▶ [WORK REQUIRED]
Go through the data and retrieve each line that includes the string "Close".

▶ [EXERCISE MATERIAL]
.....

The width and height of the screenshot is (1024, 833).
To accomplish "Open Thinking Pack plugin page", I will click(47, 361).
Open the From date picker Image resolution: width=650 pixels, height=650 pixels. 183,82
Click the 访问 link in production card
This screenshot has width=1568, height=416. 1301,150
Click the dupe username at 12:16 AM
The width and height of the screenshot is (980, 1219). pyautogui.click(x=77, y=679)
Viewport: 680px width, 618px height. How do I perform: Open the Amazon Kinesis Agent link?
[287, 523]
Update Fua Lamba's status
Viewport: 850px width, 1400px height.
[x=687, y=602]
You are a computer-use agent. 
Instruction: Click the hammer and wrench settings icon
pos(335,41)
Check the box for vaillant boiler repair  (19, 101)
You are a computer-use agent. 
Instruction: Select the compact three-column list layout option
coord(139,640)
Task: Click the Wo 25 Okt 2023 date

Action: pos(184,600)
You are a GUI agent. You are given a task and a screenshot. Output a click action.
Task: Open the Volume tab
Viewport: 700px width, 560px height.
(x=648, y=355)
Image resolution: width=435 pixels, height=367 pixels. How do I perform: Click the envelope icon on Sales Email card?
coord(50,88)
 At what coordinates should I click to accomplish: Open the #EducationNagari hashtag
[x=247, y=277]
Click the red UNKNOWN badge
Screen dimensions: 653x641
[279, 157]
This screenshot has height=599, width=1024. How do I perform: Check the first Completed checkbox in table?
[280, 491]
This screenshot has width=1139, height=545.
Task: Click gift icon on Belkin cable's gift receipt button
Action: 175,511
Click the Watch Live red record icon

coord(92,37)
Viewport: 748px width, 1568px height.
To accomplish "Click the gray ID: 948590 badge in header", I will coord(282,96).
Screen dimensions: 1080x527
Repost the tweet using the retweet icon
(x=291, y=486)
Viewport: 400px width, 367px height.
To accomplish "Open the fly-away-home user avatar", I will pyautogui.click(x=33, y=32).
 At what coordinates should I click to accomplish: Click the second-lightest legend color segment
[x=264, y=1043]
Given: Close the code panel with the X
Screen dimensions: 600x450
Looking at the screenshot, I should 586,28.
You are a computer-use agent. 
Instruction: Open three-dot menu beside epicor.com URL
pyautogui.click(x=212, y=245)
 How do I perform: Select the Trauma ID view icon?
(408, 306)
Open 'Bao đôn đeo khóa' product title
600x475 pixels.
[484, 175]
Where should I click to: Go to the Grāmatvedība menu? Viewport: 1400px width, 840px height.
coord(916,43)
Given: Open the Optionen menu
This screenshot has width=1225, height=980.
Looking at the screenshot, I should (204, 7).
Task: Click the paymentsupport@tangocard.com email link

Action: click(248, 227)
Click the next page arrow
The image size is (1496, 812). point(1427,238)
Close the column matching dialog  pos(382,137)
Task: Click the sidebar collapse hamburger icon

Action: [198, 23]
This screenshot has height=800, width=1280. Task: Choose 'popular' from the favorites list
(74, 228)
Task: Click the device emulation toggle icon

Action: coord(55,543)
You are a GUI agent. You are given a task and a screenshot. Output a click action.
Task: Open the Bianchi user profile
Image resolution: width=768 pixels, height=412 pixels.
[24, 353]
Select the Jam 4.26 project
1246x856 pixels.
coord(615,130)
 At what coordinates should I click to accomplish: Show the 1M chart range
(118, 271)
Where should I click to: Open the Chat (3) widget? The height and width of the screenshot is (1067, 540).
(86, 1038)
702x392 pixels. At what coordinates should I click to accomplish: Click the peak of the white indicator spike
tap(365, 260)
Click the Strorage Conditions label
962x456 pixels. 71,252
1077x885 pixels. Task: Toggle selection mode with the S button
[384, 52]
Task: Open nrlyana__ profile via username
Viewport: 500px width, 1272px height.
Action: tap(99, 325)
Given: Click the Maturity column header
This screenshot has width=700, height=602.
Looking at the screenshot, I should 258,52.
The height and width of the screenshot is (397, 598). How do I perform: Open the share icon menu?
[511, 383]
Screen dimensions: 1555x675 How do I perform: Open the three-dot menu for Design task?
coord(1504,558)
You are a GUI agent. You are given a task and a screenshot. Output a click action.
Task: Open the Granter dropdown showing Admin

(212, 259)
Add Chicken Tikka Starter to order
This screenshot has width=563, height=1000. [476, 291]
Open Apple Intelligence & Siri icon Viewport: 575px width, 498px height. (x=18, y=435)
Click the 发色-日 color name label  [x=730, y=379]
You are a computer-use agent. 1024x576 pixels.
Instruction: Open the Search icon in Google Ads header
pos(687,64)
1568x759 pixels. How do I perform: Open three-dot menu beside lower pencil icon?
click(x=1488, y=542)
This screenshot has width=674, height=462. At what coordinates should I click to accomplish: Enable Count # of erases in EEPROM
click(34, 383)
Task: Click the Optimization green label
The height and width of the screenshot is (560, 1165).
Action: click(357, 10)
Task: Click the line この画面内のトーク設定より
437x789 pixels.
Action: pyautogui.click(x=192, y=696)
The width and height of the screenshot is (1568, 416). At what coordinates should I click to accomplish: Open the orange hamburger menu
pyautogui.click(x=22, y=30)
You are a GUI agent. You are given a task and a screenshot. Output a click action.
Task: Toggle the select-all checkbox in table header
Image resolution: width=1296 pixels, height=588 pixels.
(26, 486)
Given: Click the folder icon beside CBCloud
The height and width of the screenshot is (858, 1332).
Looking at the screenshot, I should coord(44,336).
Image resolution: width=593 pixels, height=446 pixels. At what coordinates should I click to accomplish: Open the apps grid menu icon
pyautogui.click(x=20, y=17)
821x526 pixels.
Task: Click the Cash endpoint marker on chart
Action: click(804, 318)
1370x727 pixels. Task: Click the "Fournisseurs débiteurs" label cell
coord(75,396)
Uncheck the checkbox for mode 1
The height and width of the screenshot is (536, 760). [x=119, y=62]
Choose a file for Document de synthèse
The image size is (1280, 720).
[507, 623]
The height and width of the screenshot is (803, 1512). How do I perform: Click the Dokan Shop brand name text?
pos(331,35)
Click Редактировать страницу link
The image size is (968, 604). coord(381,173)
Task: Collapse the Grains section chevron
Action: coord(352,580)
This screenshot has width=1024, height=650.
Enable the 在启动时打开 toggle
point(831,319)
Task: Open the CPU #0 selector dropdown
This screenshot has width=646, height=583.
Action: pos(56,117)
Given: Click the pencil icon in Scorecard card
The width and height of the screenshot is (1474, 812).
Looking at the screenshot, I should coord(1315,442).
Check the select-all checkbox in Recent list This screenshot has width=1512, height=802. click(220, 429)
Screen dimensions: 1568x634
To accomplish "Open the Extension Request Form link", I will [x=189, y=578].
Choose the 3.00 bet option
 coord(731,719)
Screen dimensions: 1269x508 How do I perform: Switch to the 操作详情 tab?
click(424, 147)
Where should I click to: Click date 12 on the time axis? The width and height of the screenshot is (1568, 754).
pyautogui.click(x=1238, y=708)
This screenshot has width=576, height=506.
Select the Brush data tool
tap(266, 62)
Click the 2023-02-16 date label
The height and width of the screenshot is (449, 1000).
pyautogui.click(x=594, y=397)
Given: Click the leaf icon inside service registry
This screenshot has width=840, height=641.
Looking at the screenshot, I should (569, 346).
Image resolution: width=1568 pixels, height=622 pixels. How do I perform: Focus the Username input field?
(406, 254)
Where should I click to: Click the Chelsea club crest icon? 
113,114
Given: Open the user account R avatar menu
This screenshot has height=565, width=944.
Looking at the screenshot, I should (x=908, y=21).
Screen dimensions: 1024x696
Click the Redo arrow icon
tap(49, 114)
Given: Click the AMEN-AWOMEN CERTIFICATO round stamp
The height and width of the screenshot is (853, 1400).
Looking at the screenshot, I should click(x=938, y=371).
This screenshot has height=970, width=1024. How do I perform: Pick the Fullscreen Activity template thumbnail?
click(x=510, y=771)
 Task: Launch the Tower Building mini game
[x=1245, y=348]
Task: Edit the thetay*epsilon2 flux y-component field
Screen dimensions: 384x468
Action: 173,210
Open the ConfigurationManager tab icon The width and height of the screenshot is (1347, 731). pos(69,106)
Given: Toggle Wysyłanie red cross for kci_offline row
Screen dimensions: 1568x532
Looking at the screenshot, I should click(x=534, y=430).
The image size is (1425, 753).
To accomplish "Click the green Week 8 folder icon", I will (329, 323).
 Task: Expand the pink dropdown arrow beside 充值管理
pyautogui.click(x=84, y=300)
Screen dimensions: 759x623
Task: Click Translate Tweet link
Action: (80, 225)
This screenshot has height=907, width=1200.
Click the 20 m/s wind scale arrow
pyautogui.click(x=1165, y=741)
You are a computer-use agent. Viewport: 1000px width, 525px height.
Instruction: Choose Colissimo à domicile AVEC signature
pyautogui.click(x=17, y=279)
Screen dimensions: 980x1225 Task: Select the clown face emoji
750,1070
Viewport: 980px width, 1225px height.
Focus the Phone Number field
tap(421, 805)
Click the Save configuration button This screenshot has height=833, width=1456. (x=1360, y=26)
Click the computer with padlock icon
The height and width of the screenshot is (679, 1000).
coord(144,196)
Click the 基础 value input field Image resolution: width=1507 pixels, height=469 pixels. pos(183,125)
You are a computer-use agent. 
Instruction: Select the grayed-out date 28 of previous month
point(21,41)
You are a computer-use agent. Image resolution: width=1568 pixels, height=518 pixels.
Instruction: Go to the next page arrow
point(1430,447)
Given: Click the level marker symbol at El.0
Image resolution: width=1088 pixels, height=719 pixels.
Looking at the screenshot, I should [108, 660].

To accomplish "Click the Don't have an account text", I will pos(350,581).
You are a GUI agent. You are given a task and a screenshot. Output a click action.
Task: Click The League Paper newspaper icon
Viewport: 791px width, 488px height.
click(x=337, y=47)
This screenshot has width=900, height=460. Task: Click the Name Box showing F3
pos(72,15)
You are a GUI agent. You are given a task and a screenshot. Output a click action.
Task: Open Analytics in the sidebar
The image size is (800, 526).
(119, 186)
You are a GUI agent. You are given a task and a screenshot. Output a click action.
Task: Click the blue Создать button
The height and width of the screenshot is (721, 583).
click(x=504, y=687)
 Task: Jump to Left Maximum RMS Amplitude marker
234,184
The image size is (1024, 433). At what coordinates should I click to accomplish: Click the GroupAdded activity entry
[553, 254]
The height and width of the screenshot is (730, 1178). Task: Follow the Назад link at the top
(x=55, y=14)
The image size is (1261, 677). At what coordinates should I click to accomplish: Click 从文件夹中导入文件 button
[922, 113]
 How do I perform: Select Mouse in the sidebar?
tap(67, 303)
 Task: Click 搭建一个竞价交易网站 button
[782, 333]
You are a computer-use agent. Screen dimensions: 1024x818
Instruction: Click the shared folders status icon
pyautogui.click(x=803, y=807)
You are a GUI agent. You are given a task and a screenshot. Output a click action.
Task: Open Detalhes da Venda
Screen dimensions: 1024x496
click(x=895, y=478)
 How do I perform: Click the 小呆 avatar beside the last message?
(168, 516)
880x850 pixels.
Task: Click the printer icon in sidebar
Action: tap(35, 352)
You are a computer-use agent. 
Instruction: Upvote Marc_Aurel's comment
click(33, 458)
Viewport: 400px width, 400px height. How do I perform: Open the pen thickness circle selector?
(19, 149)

.....

▶ [YOUR RESPONSE]
Given: Close the code panel with the X
Close the column matching dialog  pos(382,137)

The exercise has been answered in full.